### What to do
Transcribe exactly, please, the lines from the one containing "Given: Click the arrow after Step 2" through the end of the records below, and leave out the pictures.

------------------------------------------------

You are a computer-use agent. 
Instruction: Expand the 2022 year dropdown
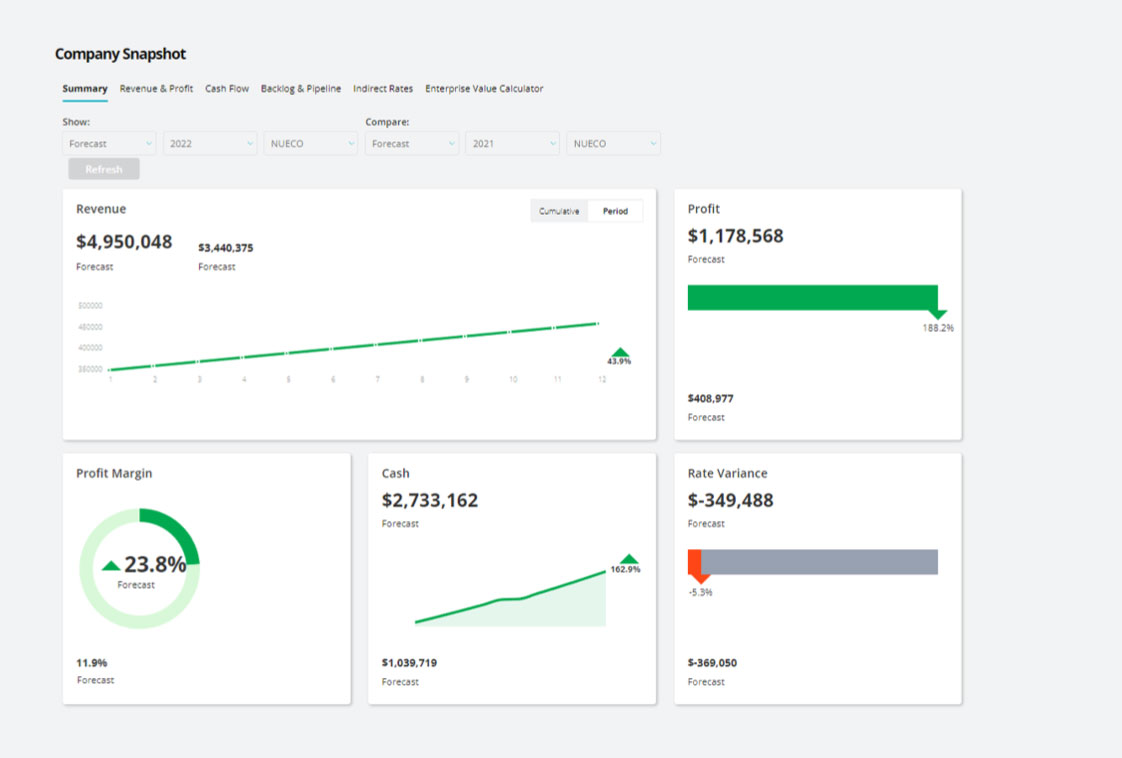210,144

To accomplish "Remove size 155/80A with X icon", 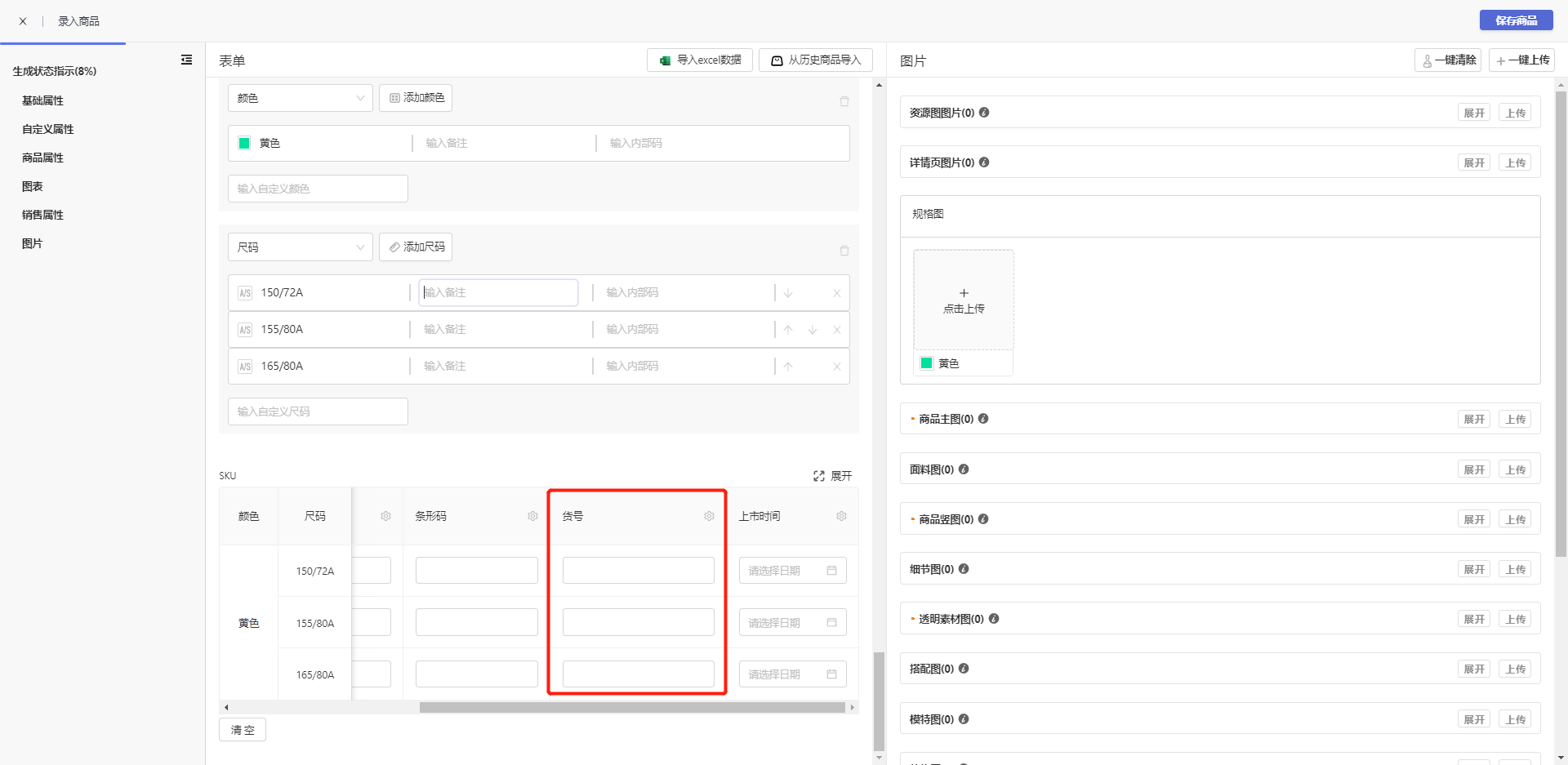I will (836, 330).
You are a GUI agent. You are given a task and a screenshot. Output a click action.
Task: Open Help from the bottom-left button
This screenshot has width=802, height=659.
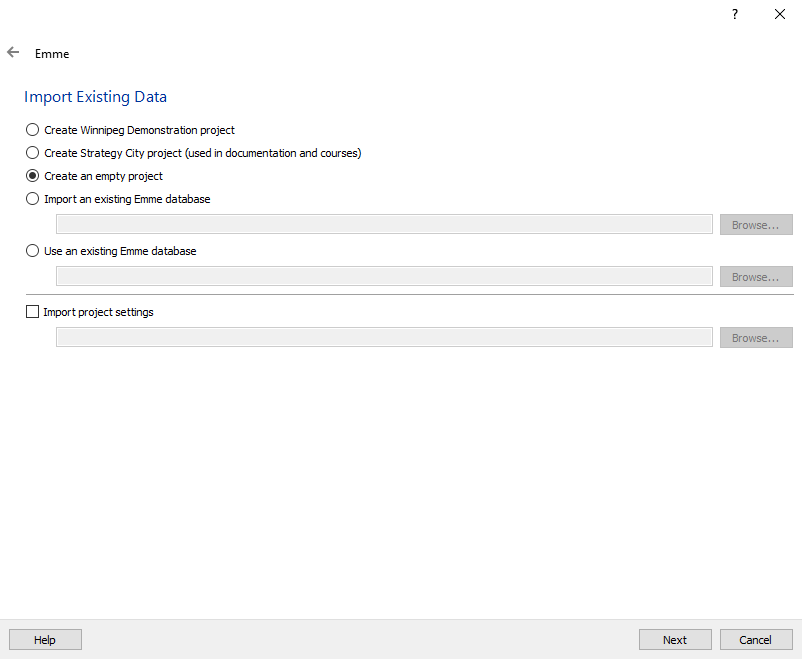45,640
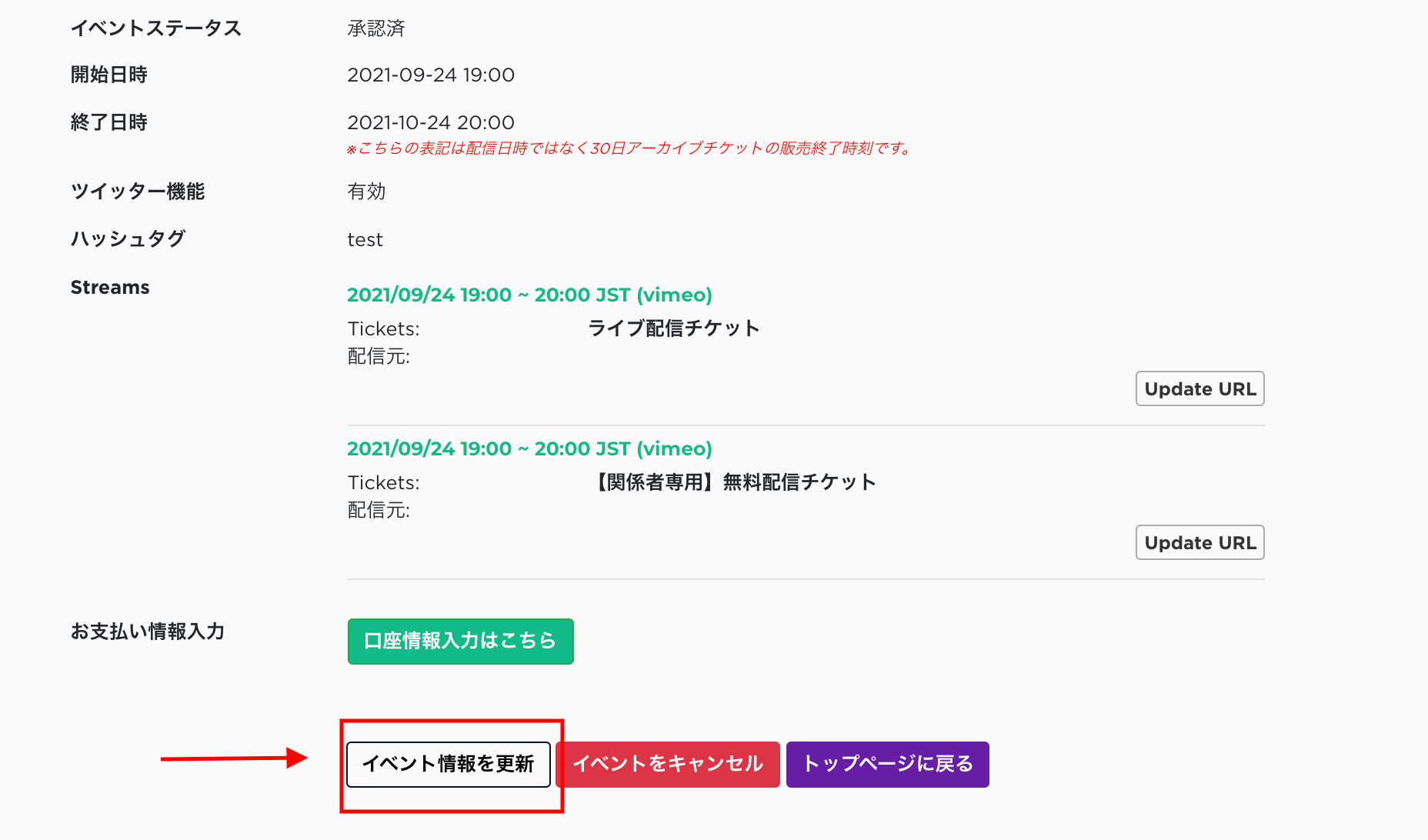Click the red archive ticket notice text
This screenshot has width=1428, height=840.
[629, 148]
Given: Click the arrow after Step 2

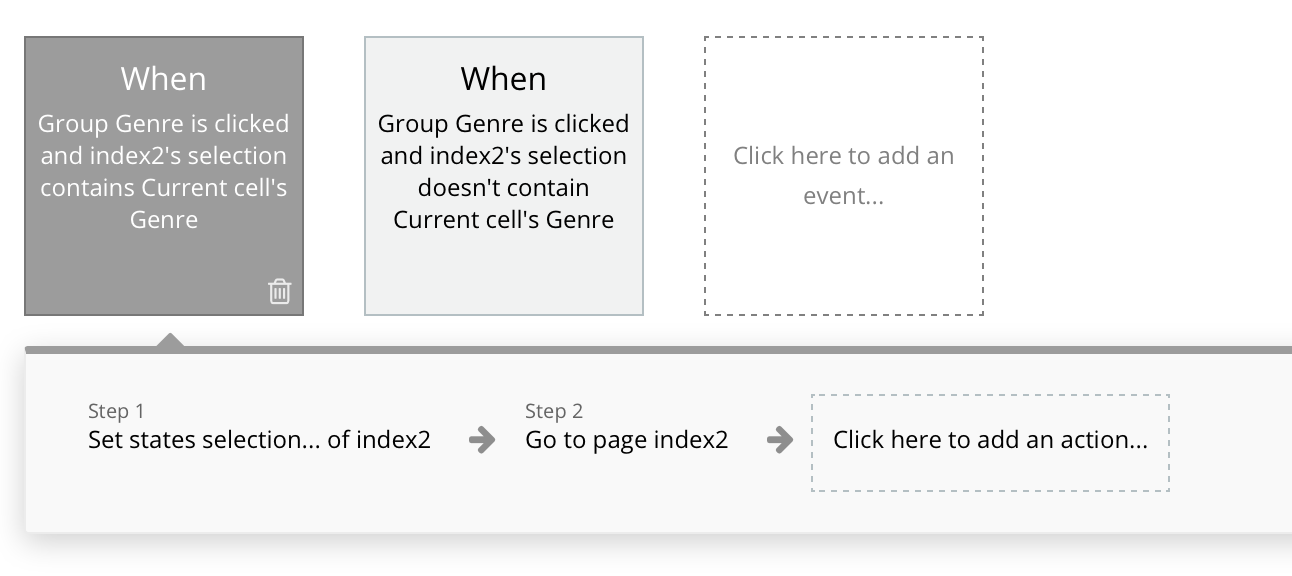Looking at the screenshot, I should (779, 440).
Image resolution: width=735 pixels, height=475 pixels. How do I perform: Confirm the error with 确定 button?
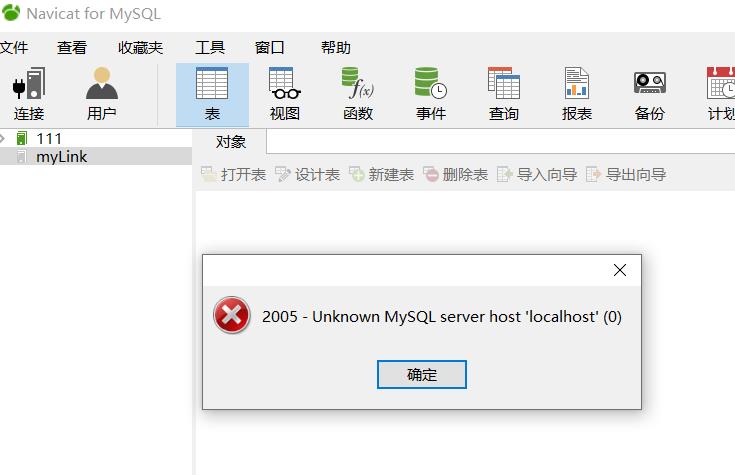pos(421,374)
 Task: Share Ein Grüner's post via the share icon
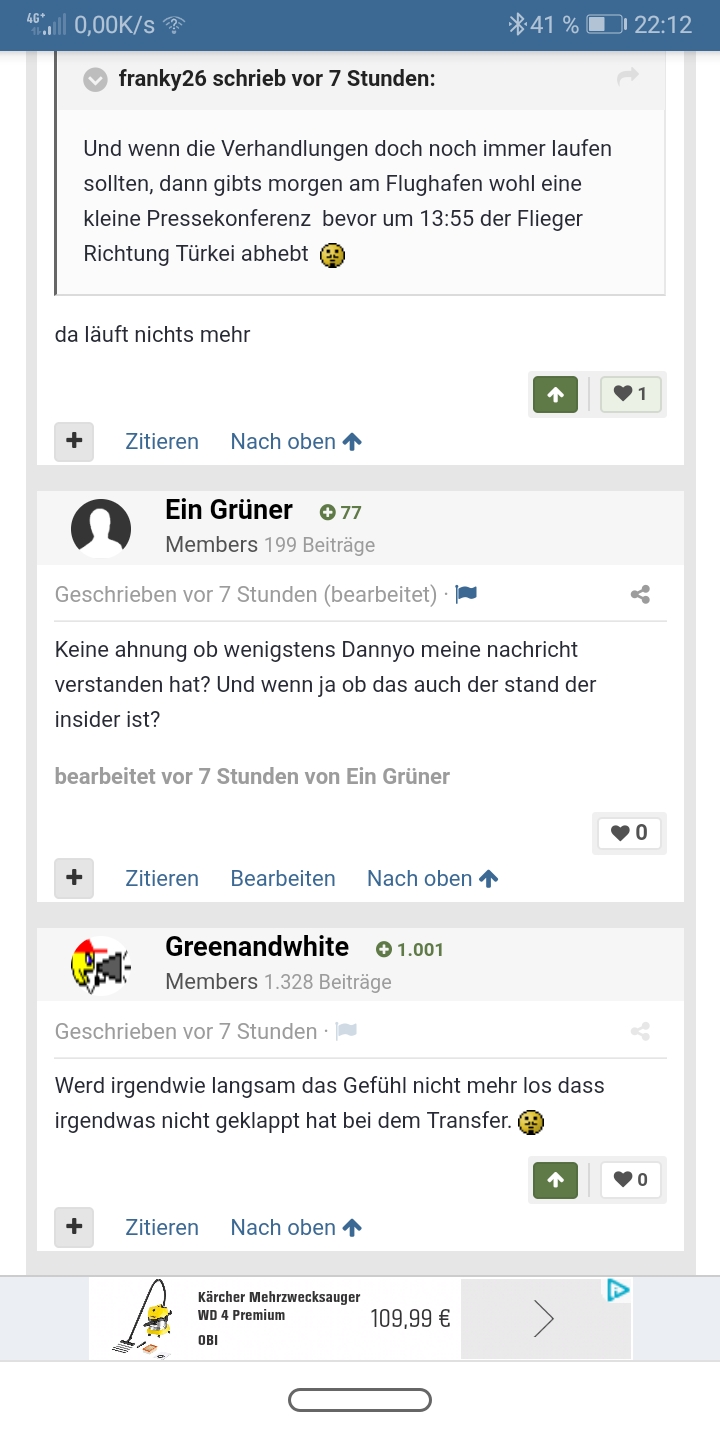pos(641,595)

------------------------------------------------

### Written response
Given: Click the arrow after Step 2

Looking at the screenshot, I should (779, 440).
Image resolution: width=735 pixels, height=475 pixels. How do I perform: Confirm the error with 确定 button?
pos(421,374)
 Task: Share Ein Grüner's post via the share icon
pos(641,595)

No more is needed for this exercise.